Well, today in Doak field, I stopped counting Monarchs . . . at 80. Eighty!! Fresh males and females. Skittish to my approach, determined to bulk-up before the anticipated flight to . . . Mexico.

The Monarch Army of Regular and Irregular Volunteers, Triumphant. Virginia, Traci, Barbara Ann, Terry, Kim, Phil, you did it!

Jeff

Monarchs Archived?

Monarch butterfly photographed by Jeff Zablow at Raccoon Creek State Park

July 8, 2015 and I have not seen a single Monarch butterfly on the Asclepias Syriaca (common milkweed) in our front yard or our side yard. Not a single leaf of the hundreds show any chewing.

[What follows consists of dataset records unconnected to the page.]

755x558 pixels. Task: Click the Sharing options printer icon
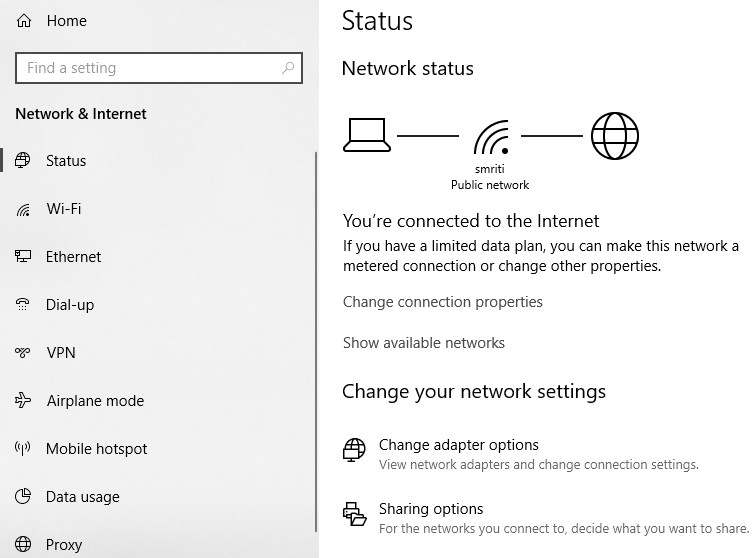pyautogui.click(x=354, y=513)
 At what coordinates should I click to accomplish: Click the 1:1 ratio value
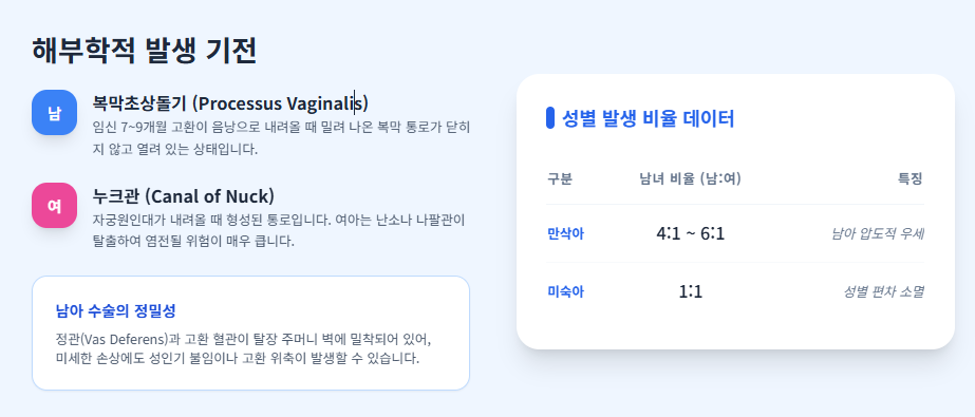tap(690, 291)
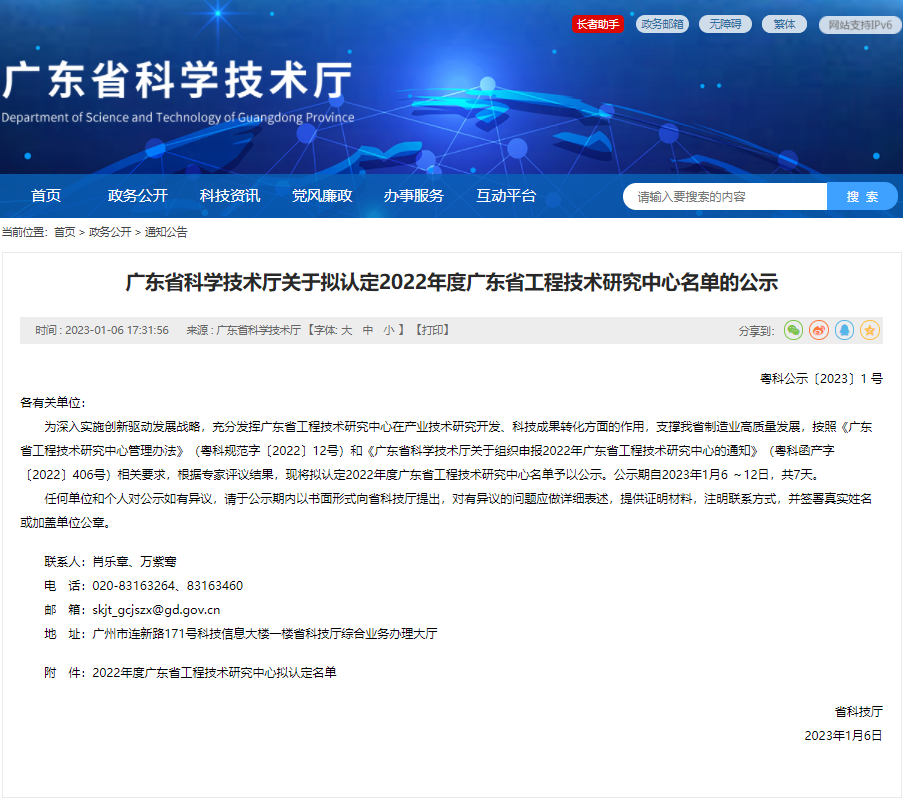
Task: Open the 办事服务 section
Action: click(414, 196)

Not a caterpillar can I find. The plants were purchased from Monarch Watch. They are affiliated with the University of Kansas and the plants are lush. One of them has grown to a lofty 7′ tall, with a fine looking flowerhead higher than 6′.

This year reminds of 2014, when I didn’t see them until very late August. Those 2014 Monarchs I saw sipping nectar on my Blazing Stars and on Asclepias Syriaca in Doak field at Raccoon Creek State Park.

It’s July and I have not enjoyed a view like this one in 2015. This photo was taken some years ago at Raccoon Creek State Park in southwestern Pennsylvania. We know how this situation gnaws away at us.

Admission? I find myself thinking how fortunate I am to have more than 20 quality images of Monarchs stored in my Neumade slide cabinets. Then I regret even thinking this unthinkable. What if they . . . ?

Ay, if we could round up Peterson, Edwards, Nabokov, and Audubon and get them over to the mucky mucks in Washington, D.C. to do some heavy lobbying. A dreamer am I.